SHORT PROBLEM A: From the blog post below about the museum trip, list the names of everyone stated to have ridden in the van, including the driver.
##### GIVEN TEXT #####
Saturday, February 23, 2008

The Museum






Today Ken arranged a trip to the local museum. We were picked up at 10am and home by 12:30pm, but it felt like half the day was used up when we got home so that was good. Ken and Alexi, Thane, Judy and Hannah, plus Naomi and I made a full van. Just Pasha the driver took us, we had no interpreter. It was the old fashioned kind of museum, with large rooms of taxidermy animals representing the animals that are native to this region. They were the kind of taxidermy you can tell are about 100 years old. You know kind of bumpy and have marbles for eyes, but it was very nice. They looked a lot like the animals native to Minnesota and Wisconsin. There was a beaver, fisher, wolverine, fox, wolf, squirrels, wood ducks, mallard ducks, and otters, to name a few. The bears were those Sun bears I’ve seen at Minnesota zoo. They had a pair of moose; the only thing was the bull’s antlers were pointy like deer antlers. Since all the signs were in Russian we Americans guessed one of two things; they have a different kind of moose here or there was a mix up at the taxidermy shop. They have ratcoons here, but they don’t have masks or rings on their tails. The one thing they have that Minnesota and Wisconsin don’t have is the Siberian tiger! They are really native to here. If you think you’re scared of bears when you’re in your tent at night camping, imagine if there were tigers on the loose! The sign in English said there are only 60-75 left in the wild in this region, not to many.
I set Naomi free and she toddled from exhibit to exhibit pointing and making noises like she was amazed, I followed close behind her agreeing with her and telling her the names of the animals, and making sure she didn’t knock anything over. The Russian woman working there all smiled at her, but I got denied when I asked if I could take pictures. They pointed at the gift shop; I guess if you want pictures you have to buy the book.
We picked Naomi up from the orphanage about 11/2 weeks ago. She seemed to have only been fed baby food. On day two I sliced a banana and the quartered it, and gave one little piece of it to her. Her eyes got big and tongue when crazy like she was going to choke. I’ve been trying to get her use to more texture ever since. Now she can hold her own banana and eat the whole thing herself. Here is Naomi and her work hanging in the kitchen. Naomi and Hannah at the play ground (two girls from Khabarovsk) and how we look grocery shopping.
#####
SHORT PROBLEM B: Extract every line of the records below that contains the string "coordinates", treating uppercase and lowercase letters as distinct.
##### PROVIDED DATA #####
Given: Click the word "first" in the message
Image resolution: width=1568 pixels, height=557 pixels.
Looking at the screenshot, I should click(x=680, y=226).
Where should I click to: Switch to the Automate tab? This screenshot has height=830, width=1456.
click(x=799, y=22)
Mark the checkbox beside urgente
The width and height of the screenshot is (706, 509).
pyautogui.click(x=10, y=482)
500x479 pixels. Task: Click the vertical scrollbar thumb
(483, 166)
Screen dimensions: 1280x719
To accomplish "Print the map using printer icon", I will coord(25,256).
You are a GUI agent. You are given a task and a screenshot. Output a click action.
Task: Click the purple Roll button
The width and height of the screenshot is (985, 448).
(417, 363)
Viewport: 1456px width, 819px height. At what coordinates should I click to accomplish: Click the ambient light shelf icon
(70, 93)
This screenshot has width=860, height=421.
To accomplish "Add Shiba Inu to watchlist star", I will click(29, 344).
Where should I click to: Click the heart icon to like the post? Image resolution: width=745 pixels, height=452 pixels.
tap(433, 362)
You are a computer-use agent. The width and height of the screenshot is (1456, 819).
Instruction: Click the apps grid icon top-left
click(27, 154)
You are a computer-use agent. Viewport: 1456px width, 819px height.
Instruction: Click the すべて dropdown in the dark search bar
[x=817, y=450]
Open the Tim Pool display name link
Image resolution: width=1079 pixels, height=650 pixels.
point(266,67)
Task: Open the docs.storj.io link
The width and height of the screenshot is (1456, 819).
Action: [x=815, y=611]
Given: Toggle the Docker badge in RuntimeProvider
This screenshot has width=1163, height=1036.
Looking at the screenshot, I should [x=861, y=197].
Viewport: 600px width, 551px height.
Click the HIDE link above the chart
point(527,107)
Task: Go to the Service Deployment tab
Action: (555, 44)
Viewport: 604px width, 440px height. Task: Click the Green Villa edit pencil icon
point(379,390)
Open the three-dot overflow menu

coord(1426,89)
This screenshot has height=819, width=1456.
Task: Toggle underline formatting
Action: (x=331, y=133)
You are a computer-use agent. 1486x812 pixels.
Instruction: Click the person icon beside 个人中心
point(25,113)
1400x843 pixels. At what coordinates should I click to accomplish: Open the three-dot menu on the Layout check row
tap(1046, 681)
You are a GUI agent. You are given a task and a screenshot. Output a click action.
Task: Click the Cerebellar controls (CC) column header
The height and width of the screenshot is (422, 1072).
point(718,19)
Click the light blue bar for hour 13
#####
FINAL RESULT A: Ken, Alexi, Thane, Judy, Hannah, Naomi, Pasha

FINAL RESULT B:
Viewport: 1456px width, 819px height. At what coordinates should I click to accomplish: Click the ambient light shelf icon
1400x843 pixels. At what coordinates should I click to accomplish: Open the three-dot menu on the Layout check row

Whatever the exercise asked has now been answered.